Et ces deux âmes blessées se mirent à pleurer.

Toussaint, inquiète, les retrouva là dans la même position, plusieurs minutes suivant l’ouverture de la porte. Maugréant pour le principe la vieille servante fit entrer son maître et sa fille dans la maison. Et la porte fut fermée à double-tour.

On ne se lâchait ni des yeux, ni des mains.

« Papa, comment vas-tu ?

- Je vais mieux dormir, maintenant que tu es là.

- Que tu m’as fait peur ! Si Marius n’avait pas été là... »

Elle rougit et rectifia :

« Si M. Pontmercy n’avait pas été là, tu serais peut-être encore en prison.

- Nous parlerons demain de ce sympathique jeune homme, ma chérie. Ce soir, parle-moi de toi !

- De moi ?

- Fais-moi oublier la prison s’il-te-plaît ! »

Elle y réussit, elle bavarda à tort et à travers sur la maison, les fleurs, le jardin, les livres qu’elle avait essayés de lire… Elle dériva sur Marius, sa gentillesse, sa douceur, sa beauté… Elle parla aussi de l’inspecteur Antoine Rivette, un allié toujours présent.

Elle palabra longtemps.

Le dîner avait été mangé qu’elle parlait encore.
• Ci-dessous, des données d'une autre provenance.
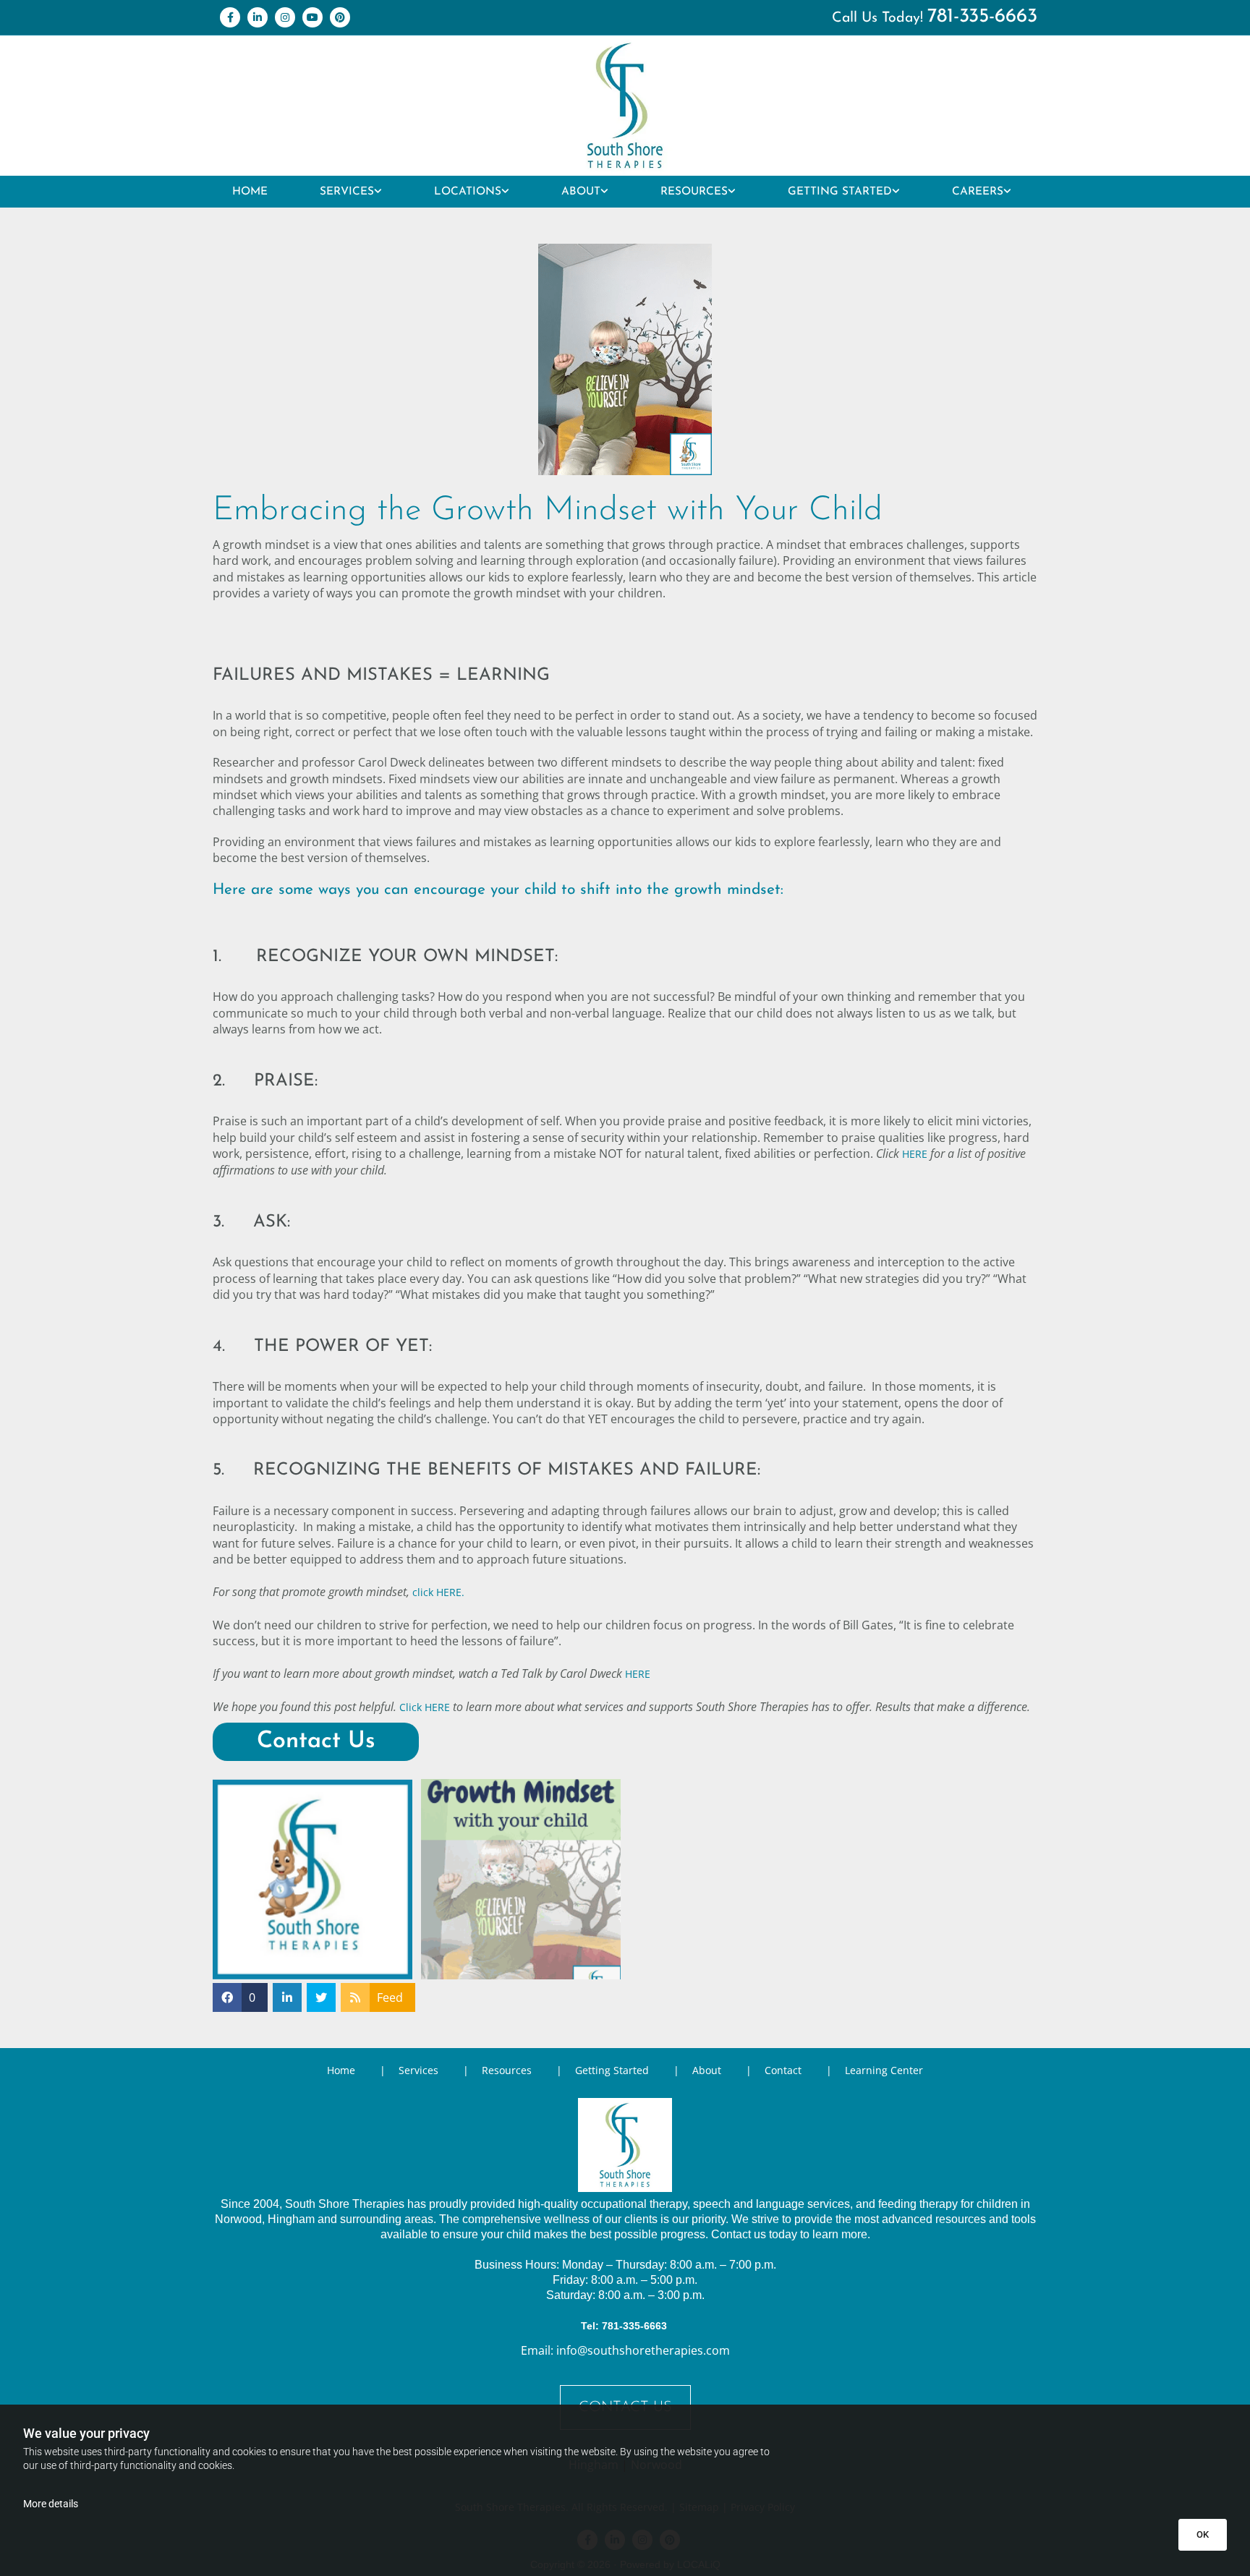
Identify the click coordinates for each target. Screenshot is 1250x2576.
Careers (977, 191)
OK (1202, 2534)
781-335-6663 (982, 17)
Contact (783, 2070)
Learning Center (884, 2070)
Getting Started (840, 191)
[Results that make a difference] (625, 105)
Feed (390, 1997)
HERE (914, 1154)
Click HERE (424, 1707)
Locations (467, 191)
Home (250, 191)
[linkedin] (257, 17)
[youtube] (312, 17)
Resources (694, 191)
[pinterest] (340, 17)
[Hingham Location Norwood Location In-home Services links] (505, 192)
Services (347, 191)
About (580, 191)
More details (50, 2503)
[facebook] (230, 17)
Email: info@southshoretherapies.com (625, 2350)
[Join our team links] (1007, 192)
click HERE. (438, 1592)
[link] (351, 192)
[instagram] (285, 17)
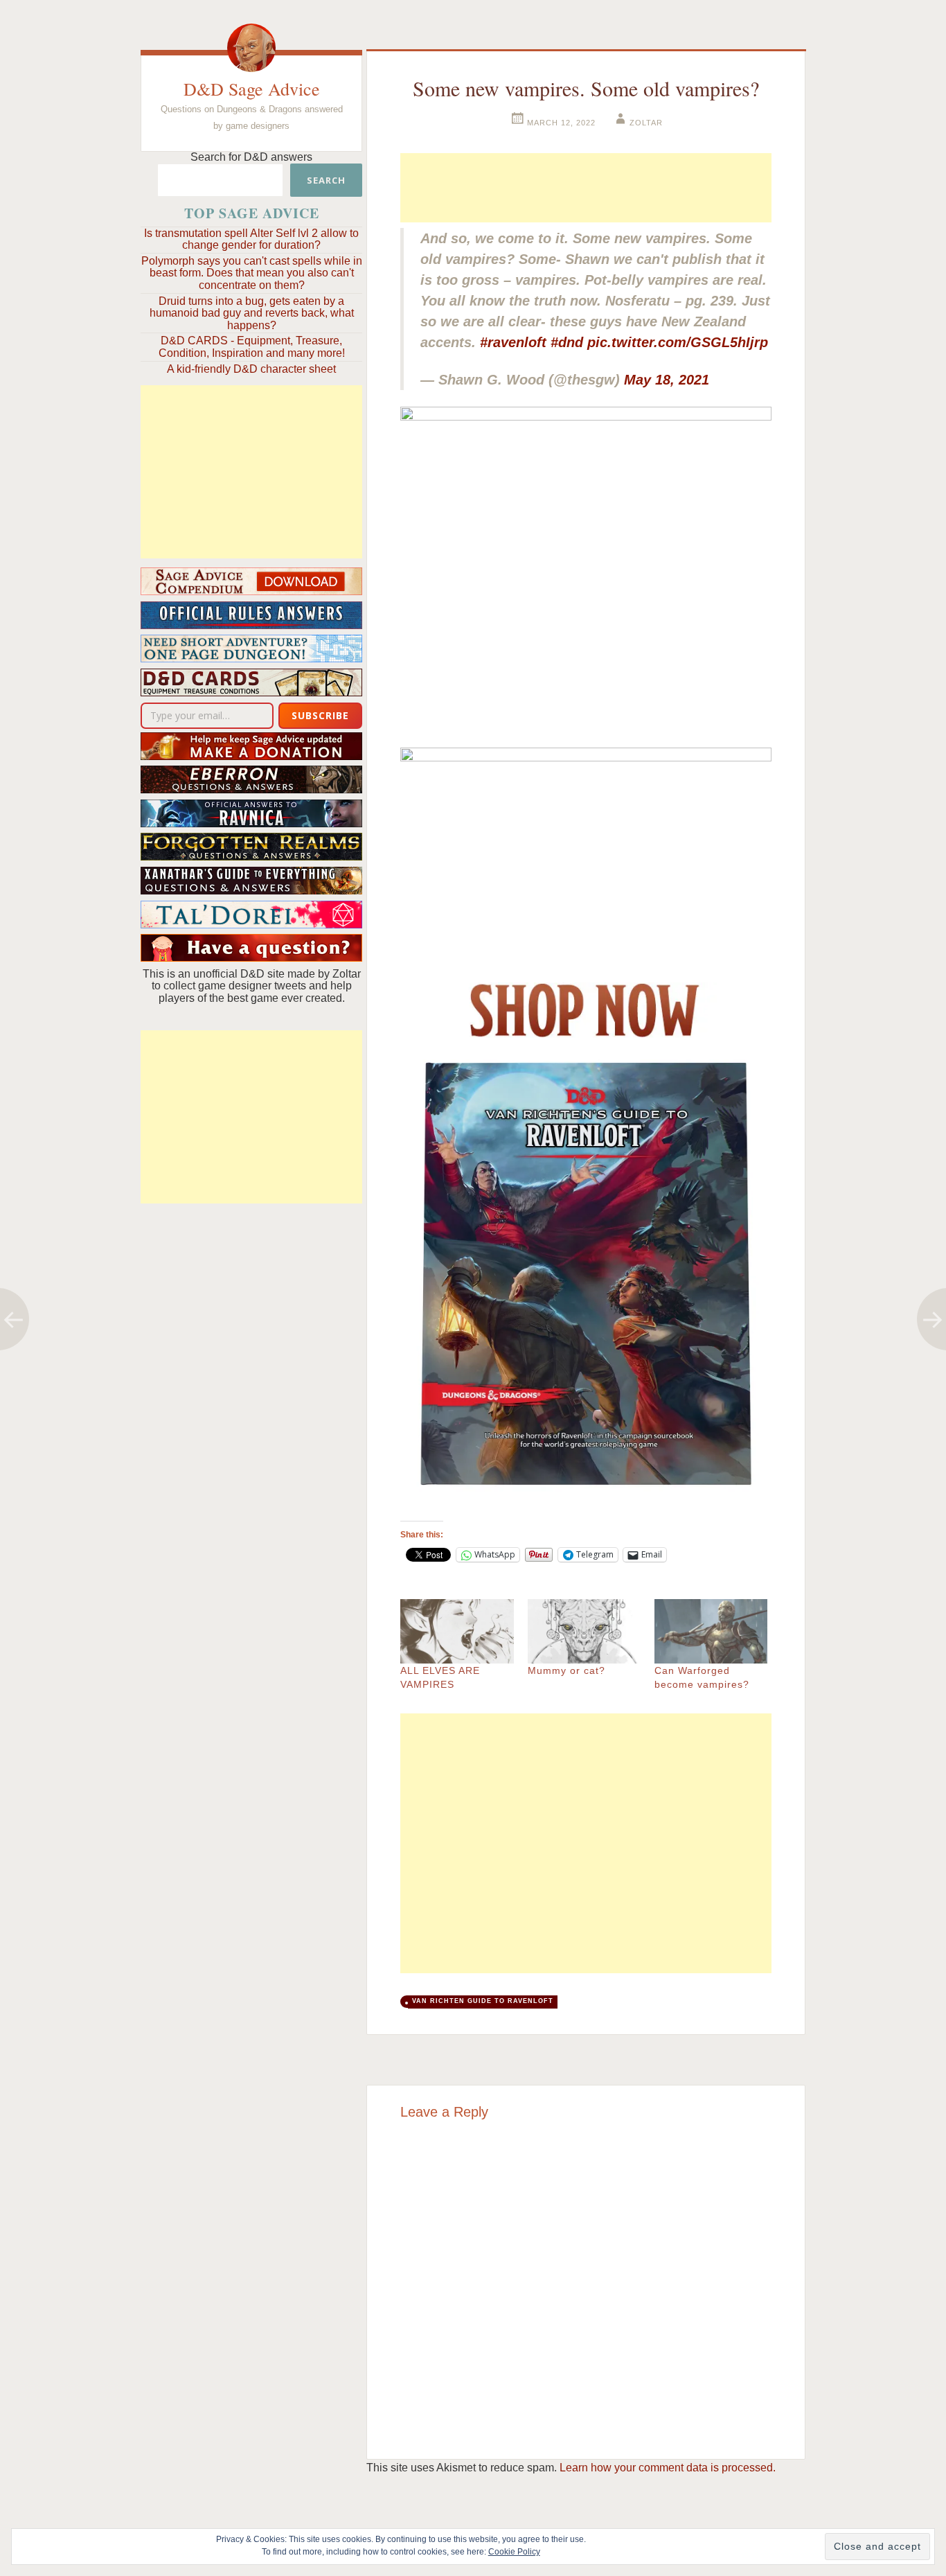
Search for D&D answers (251, 157)
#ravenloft (513, 342)
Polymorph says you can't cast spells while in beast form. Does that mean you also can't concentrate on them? (251, 273)
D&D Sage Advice (252, 88)
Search (326, 180)
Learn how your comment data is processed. (668, 2467)
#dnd (567, 342)
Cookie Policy (514, 2552)
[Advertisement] (251, 471)
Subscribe (320, 715)
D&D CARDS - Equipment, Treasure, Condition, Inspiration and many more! (252, 347)
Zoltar (646, 122)
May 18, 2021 (666, 379)
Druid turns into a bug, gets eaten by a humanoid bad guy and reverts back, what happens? (252, 313)
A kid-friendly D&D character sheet (251, 369)
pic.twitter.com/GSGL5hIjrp (677, 342)
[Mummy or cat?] (584, 1631)
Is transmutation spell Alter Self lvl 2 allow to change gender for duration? (251, 239)
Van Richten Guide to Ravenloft (482, 2000)
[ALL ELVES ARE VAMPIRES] (456, 1631)
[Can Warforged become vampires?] (710, 1631)
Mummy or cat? (566, 1670)
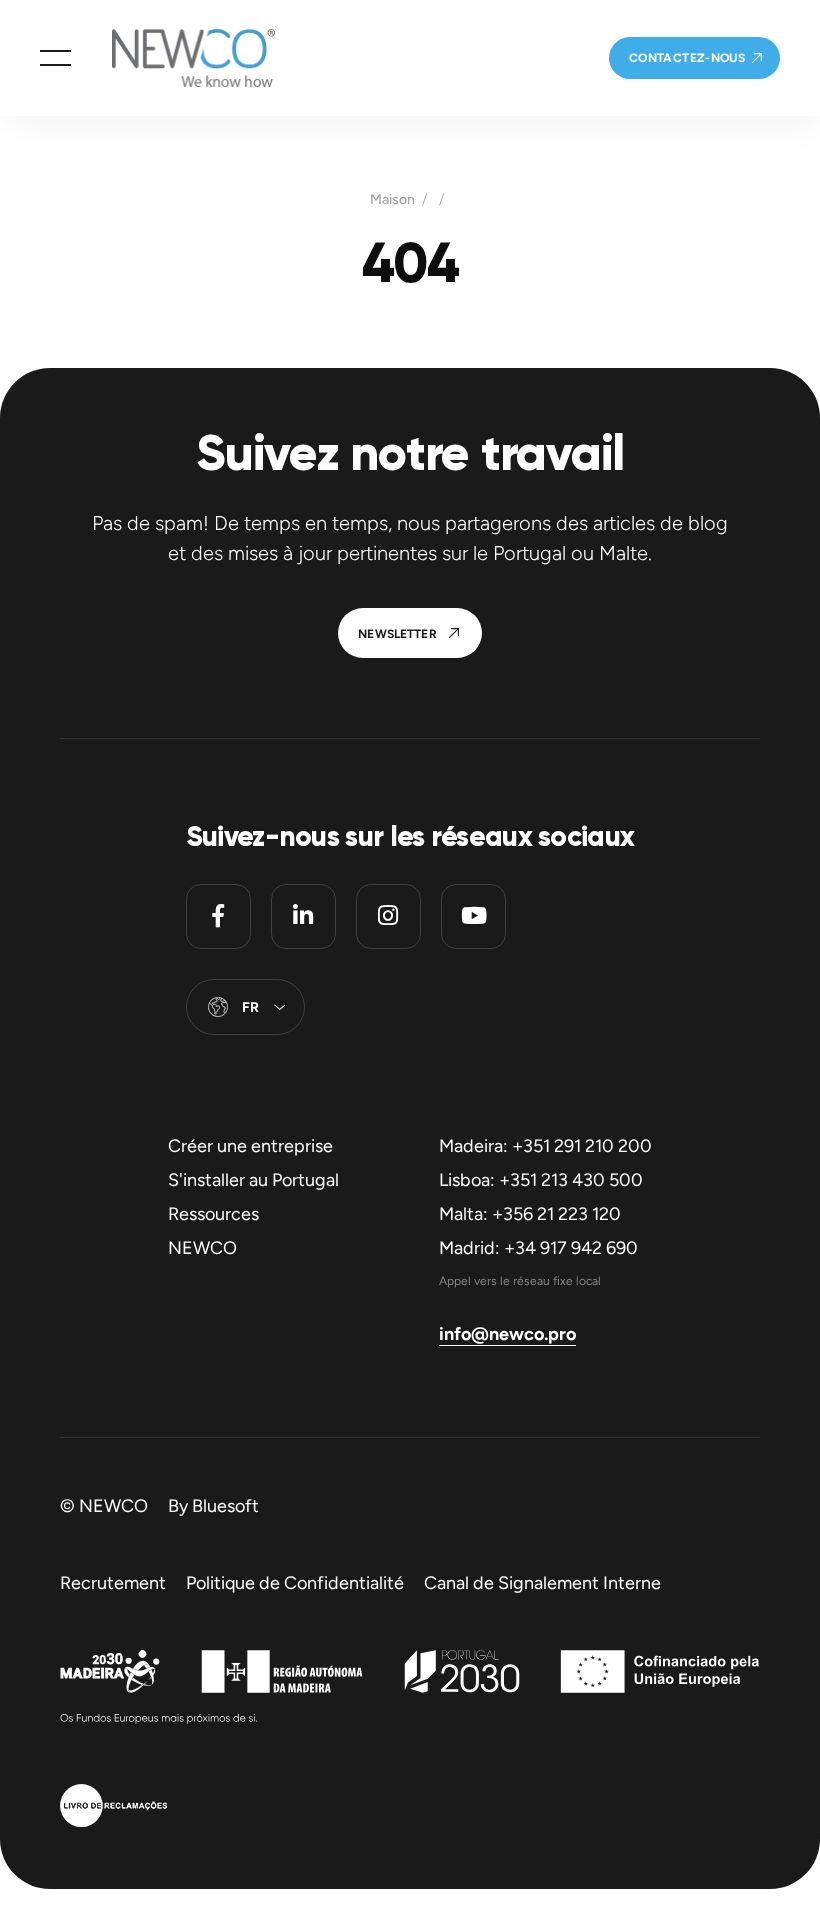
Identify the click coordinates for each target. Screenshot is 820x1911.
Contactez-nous (687, 58)
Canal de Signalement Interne (542, 1583)
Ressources (213, 1214)
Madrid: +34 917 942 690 (538, 1248)
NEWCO (202, 1248)
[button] (55, 58)
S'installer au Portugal (253, 1180)
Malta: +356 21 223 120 (530, 1214)
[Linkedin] (303, 916)
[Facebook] (218, 916)
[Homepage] (173, 58)
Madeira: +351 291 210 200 (545, 1146)
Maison (392, 200)
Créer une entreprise (250, 1146)
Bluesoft (225, 1506)
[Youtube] (473, 916)
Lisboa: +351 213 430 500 (541, 1180)
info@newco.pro (507, 1334)
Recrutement (113, 1583)
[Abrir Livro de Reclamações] (113, 1808)
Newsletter (397, 634)
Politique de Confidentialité (295, 1583)
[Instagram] (388, 916)
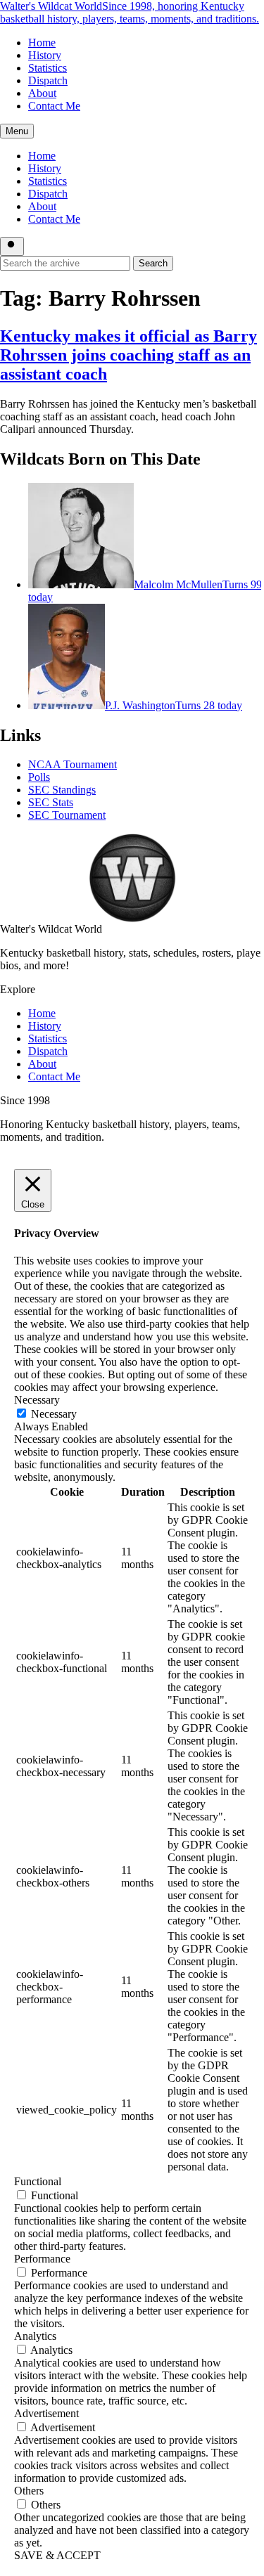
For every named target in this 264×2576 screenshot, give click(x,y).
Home (42, 42)
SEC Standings (62, 790)
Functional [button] (37, 2181)
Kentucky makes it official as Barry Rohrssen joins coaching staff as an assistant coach (128, 355)
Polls (39, 777)
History (44, 55)
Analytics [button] (35, 2336)
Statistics (47, 68)
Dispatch (48, 80)
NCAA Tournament (72, 764)
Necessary (54, 1414)
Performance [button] (42, 2259)
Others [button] (29, 2491)
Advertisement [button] (46, 2413)
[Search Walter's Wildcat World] (12, 246)
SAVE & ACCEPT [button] (57, 2555)
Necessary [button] (37, 1400)
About (42, 93)
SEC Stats (50, 802)
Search (153, 263)
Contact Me (54, 106)
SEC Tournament (67, 815)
Toussaint faisait couler un bain pour son maître.

Tandis que Cosette évoquait sa réunion avec la Mère Supérieure du Couvent. Comment la vieille dame avait reconnu avoir toujours su que quelque chose n’allait pas avec Ultime Fauchelevent mais qu’elle s’était tue sur ses doutes.

Un si brave homme avec une si gentille fillette.

La soirée se termina ainsi sans aucune mention de l’inspecteur Javert.

A quoi bon ?

Il n’était pas là.

Le lendemain, Jean Valjean se réveilla, avec une drôle de sensation au cœur. Une sensation qu’il n’avait jamais connue.

Il comprit que c’était le sentiment de la sécurité. Il était acquitté. Libre !

Il se leva de son lit prestement, perdant vingt ans de sa vie.

Il était acquitté ! Libre !

Il s’habilla en chantonnant, il se présenta le sourire aux lèvres dans la salle à manger. Il vit Toussaint en train de servir le thé. Il la fit sursauter en glissant ses mains autour de sa taille.

« Monsieur ?!

- Une valse Toussaint ?

- Mais monsieur ! »

La servante pestait pour le plaisir, elle souriait en acceptant de danser avec son maître. Les mains bien placées cette fois-ci, M. Jean Valjean fit valser sa servante. Des rires se firent entendre. Cosette les contemplait, amusée.

« Papa ?! Tu as bu ?

- Attends ma chérie ! A ton tour ! »

Et ce furent des rires à n’en plus finir.